Price on Marshall - a sneaky journo from a NZ Sunday paper...

Image representing Facebook as depicted in Cru...Image via CrunchBase


Price on Marshall...

Lawyer Steven Price writes:

I have been contacted by a student at Victoria University who said he was approached by the Sunday Star-Times’ Jonathan Marshall at university last week, on the hunt for information about the 18-year-old at the centre of the Darren Hughes incident.

He said Marshall asked him to go to a university office and pretend to be a long-lost friend of the 18-year-old and ask for his class timetable. The student refused, saying this was a “morally bankrupt” thing to do, and good on him.

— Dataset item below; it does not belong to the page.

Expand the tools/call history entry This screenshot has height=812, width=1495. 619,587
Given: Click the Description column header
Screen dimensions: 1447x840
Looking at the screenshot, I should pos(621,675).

If true that would represent a new low in an already tarnished journalistic career. Marshall's style of tabloid journalism is the sort we associate with UK red-tops like The Sun. It's a style I don't particularly like.

Price continues:

I note the Press Council’s principle on subterfuge states:

The use of deceit and subterfuge can only be condoned in cases when the information sought is in the public interest and cannot be obtained by any other means.

I don’t think there can be much doubt that Marshall was trying to use deceit and subterfuge here, even if he was enlisting someone else to do the actual dirty work. Was it, then, really in the public interest? And mightn’t there be other ways of getting this information?

Price also reports that Marshall has denied engaging in any such activity, and that Marshall's editor is backing him up to the hilt. So whose version of events is true?

And why is the SST editor so confident there has been no wrongdoing? Has he spoken to the person who made the allegation?

Or is he just reflexively protecting his prized asset? Just as he weekly defends Michael Laws for writing indefensible hate-filled dross because it helps to sell papers?

True or false? Not surprising some would suggest.